Ils ont perdu leur maison, ou c'est tout comme: ceux qui en possèdent encore une sont effrayés par l'idée de retourner y vivre.
En guise de nouveau toit, certains ont tendu des grandes feuilles de plastique entre des branches d'arbre ou des poteaux en bambou.
Sous cet abri précaire ils ont placé ce qu'il leur reste: quelques vêtements, des tasses, un parapluie, le tout extirpé des décombres de leur habitation.
Sri Wahyuningsih, 18 ans, ferait presque figure de privilégiée. Avec sa tante et son oncle elle a pu trouver refuge sous une structure métallique servant d'abri pour les mariages et les fêtes communales.

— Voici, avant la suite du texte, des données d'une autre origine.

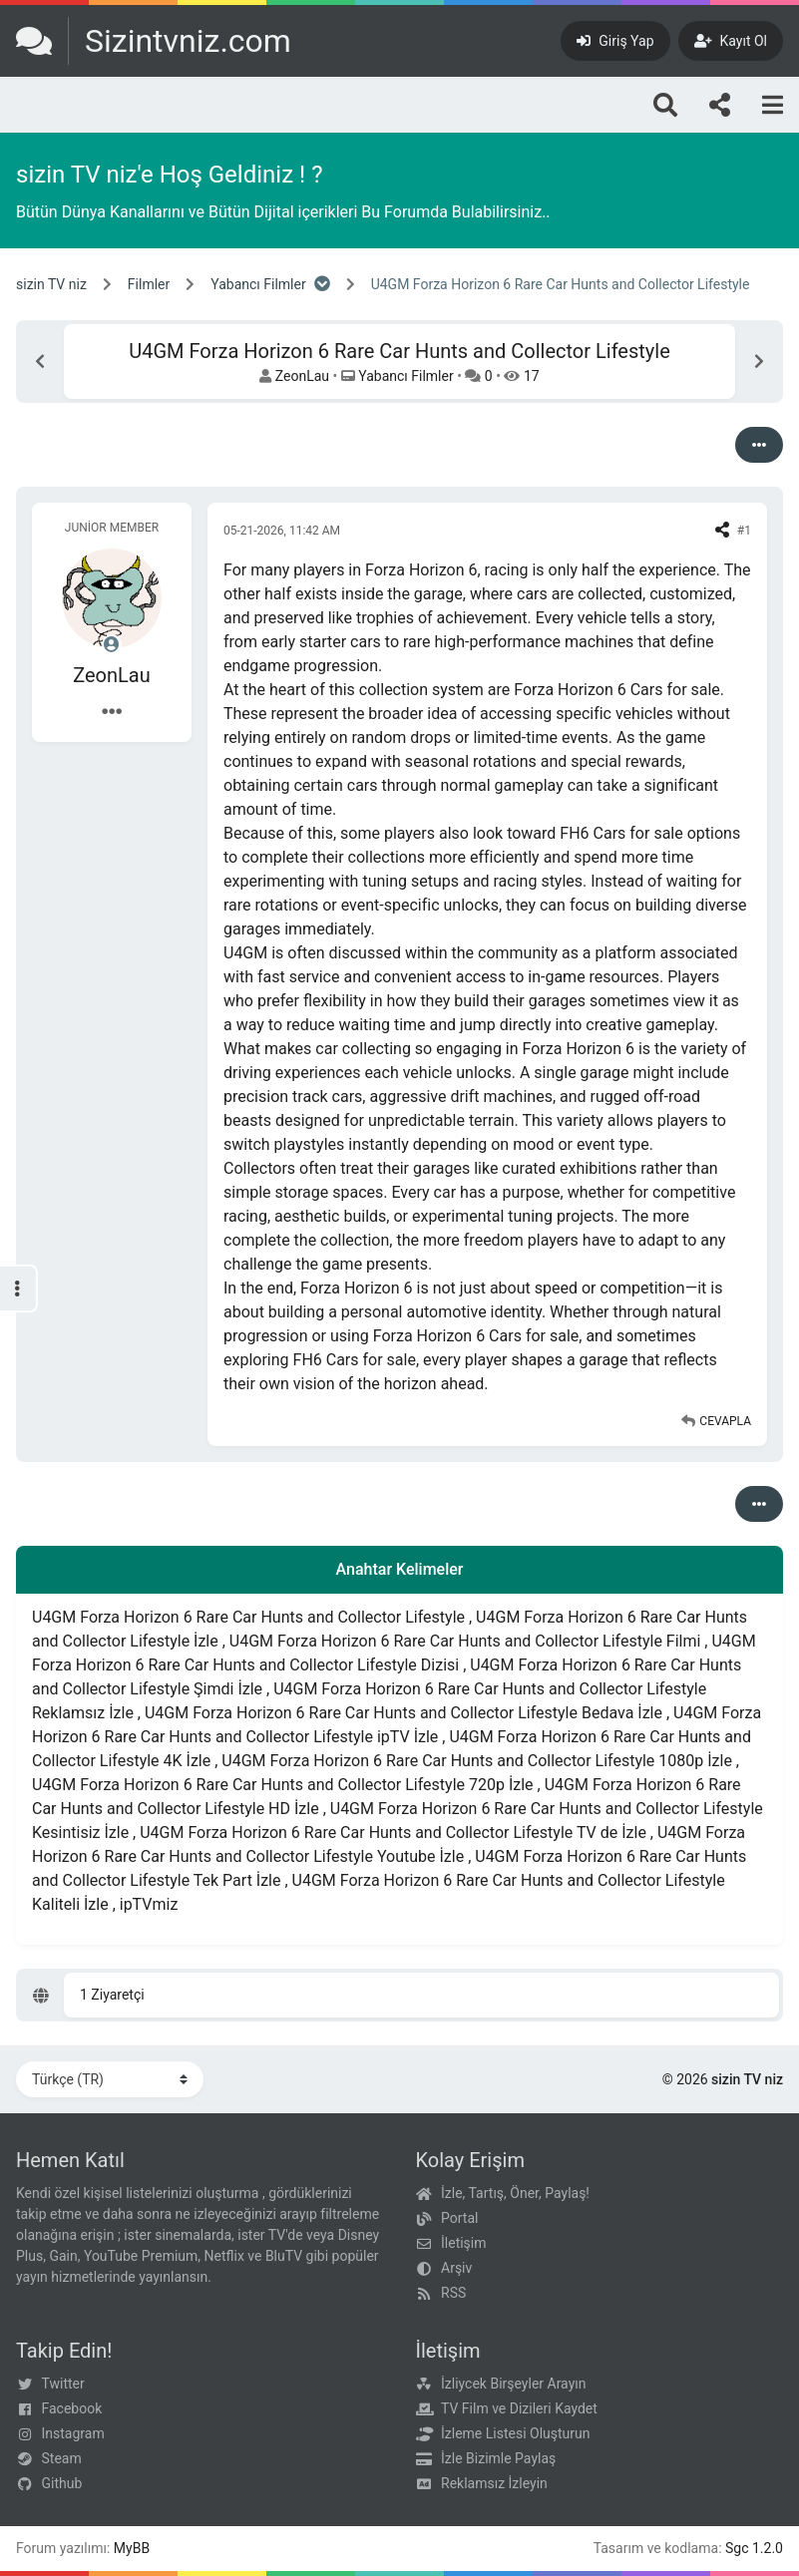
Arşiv (456, 2268)
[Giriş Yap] (615, 41)
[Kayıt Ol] (730, 41)
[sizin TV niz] (153, 41)
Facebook (72, 2408)
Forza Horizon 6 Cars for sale (617, 689)
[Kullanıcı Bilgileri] (112, 712)
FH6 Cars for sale (354, 1359)
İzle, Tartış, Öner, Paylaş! (515, 2193)
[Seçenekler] (759, 445)
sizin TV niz (51, 284)
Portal (459, 2218)
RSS (453, 2293)
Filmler (149, 284)
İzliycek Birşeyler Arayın (513, 2384)
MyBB (132, 2548)
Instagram (73, 2433)
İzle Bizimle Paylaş (498, 2458)
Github (62, 2483)
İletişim (464, 2243)
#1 (744, 531)
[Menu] (772, 105)
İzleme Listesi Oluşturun (516, 2433)
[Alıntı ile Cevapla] (716, 1421)
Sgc (737, 2548)
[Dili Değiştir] (109, 2079)
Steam (62, 2458)
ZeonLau (302, 376)
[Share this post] (722, 531)
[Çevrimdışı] (112, 644)
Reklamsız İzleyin (494, 2483)
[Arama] (665, 105)
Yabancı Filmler (257, 284)
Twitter (63, 2384)
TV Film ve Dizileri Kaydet (519, 2408)
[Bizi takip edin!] (719, 105)
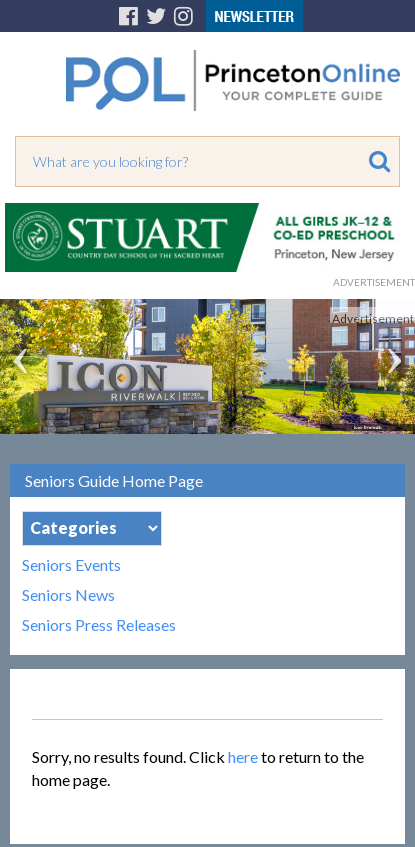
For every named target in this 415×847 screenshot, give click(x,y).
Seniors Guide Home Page (114, 480)
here (243, 756)
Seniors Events (71, 565)
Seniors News (68, 595)
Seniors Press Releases (99, 625)
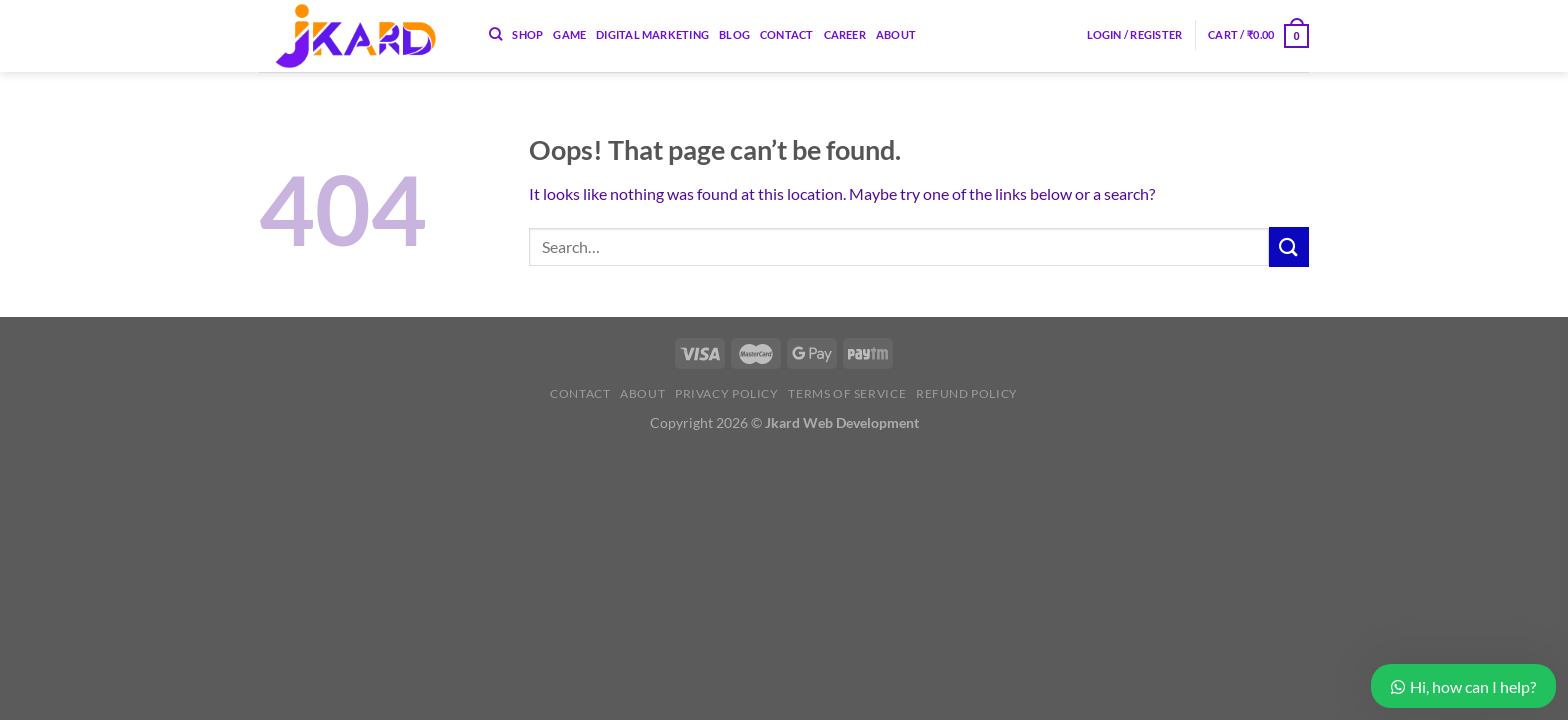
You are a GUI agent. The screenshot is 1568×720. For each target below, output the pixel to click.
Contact (787, 34)
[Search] (495, 34)
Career (845, 34)
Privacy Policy (727, 393)
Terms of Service (847, 393)
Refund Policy (967, 393)
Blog (734, 34)
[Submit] (1289, 246)
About (896, 34)
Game (569, 34)
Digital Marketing (652, 34)
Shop (527, 34)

L'espace sec dont ils disposent fait la taille d'un terrain de tennis, sauf qu'ils le partagent avec... environ deux cents autres sinistrés. Il y a à peine assez de place pour s'allonger alors les villageois restent accroupis tandis que des enfants insouciants jouent à leurs côtés.
"Les gens d'autres villages nous ont rejoints car nos équipements sont peut-être meilleurs", explique Sri.

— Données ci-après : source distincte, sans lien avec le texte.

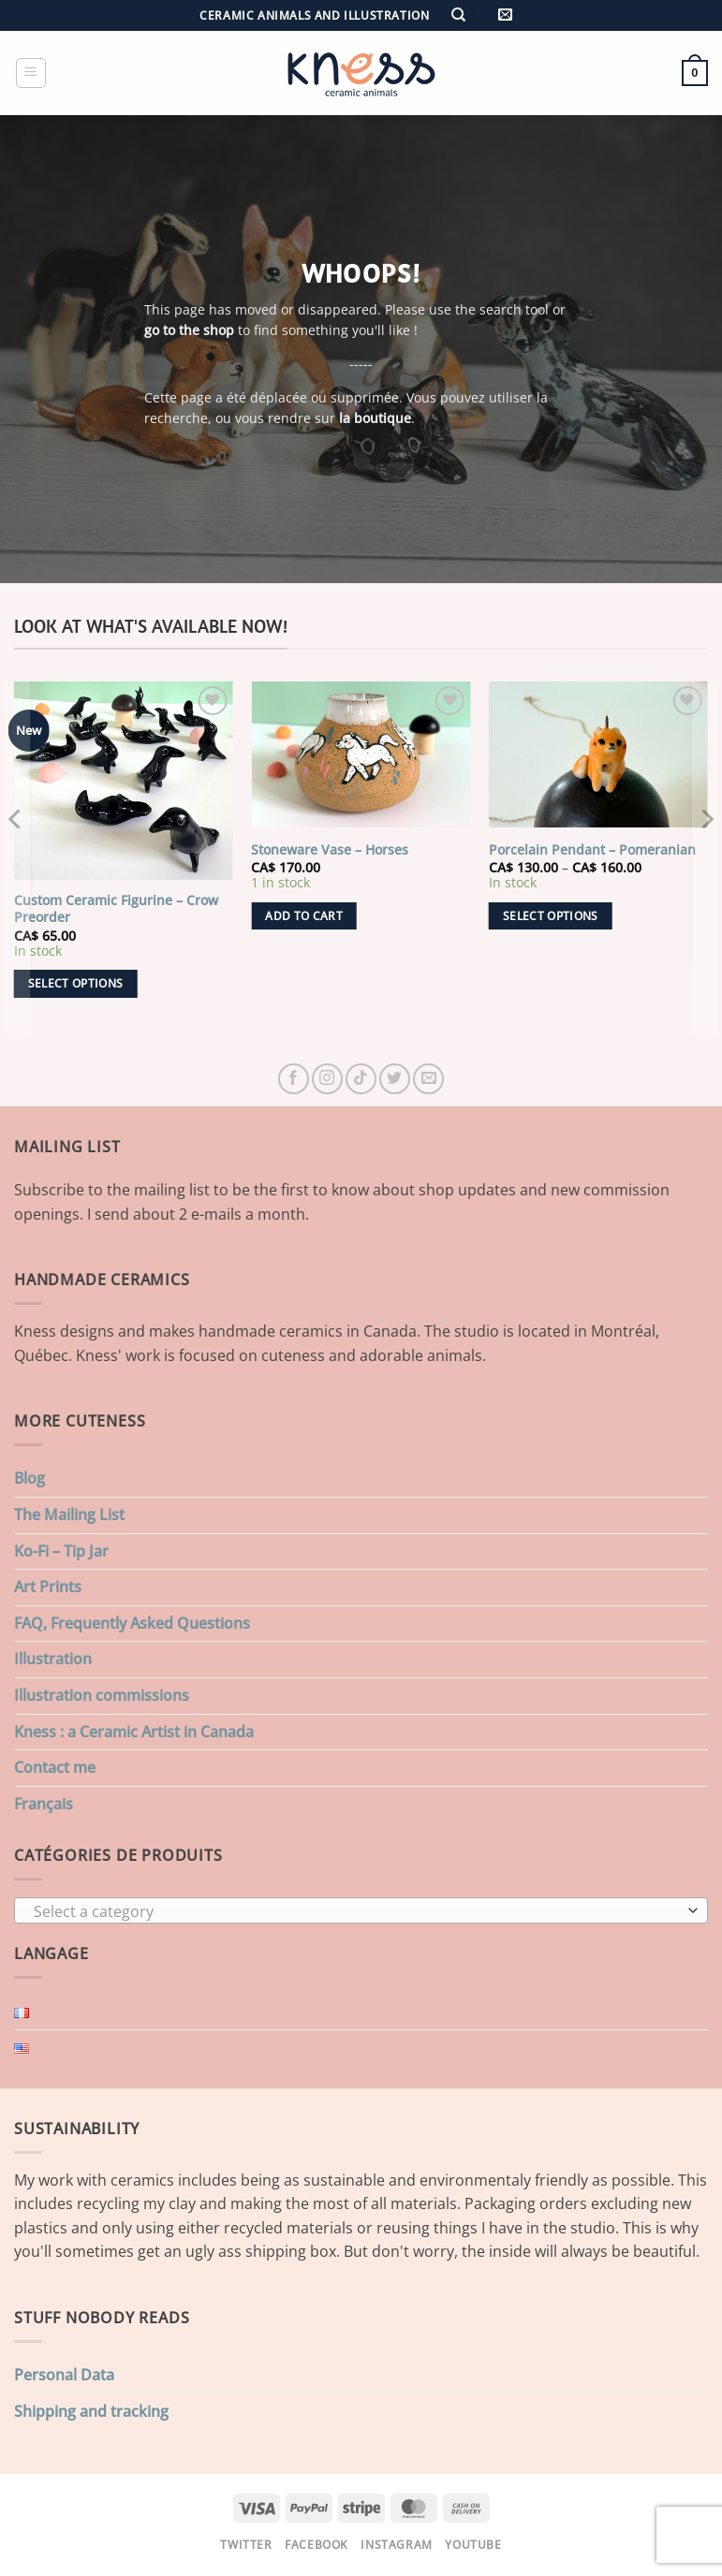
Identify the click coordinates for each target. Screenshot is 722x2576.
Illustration (53, 1658)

Les échoppes alimentaires mobiles si courantes en Indonésie, en fait de simples charrettes à bras, sont alimentées en lumière en consumant du pétrole lampant. Ce système sert aujourd'hui à éclairer les infortunés habitants d'Imogiri.
Le hameau a reçu de l'assistance d'autres villages, la solidarité fonctionnant à plein, et les militaires indonésiens ont dégagé les voies d'accès. Mais les autorités n'ont pas fourni de vivres ni de tentes.

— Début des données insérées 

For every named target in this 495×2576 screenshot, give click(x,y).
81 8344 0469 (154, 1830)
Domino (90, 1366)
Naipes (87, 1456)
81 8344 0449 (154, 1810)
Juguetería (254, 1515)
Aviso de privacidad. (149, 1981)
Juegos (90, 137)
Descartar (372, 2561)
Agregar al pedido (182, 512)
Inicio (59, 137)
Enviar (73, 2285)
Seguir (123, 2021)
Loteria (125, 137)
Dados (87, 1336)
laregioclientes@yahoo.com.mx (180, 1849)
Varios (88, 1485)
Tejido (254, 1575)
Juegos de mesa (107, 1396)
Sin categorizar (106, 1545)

Sur la route principale des résidents font la quête, un gobelet dans une main et un pancarte dans l'autre affichant: "Aidez-moi".
Nous avons besoin de nourriture pour les nourrissons et de vêtements pour les enfants, car ils sont si nombreux. Et nous avons besoin d'eau propre", affirme Salaman Talun, obligé d'aller puiser de quoi boire.
Deux nuits se sont déjà écoulées depuis le drame mais Yonathan Karlos confie n'avoir pas fermé l'oeil. Il a dû aider son oncle à monter la garde auprès de son commerce de vélomoteurs, par crainte des pillages. Le magasin est pourtant transformé en un tas de briques et de poutres enchevêtrées.
Il souligne que les rescapés du séisme redoutent maintenant une éruption du volcan Merapi qui domine toute la région de Yogyakarta.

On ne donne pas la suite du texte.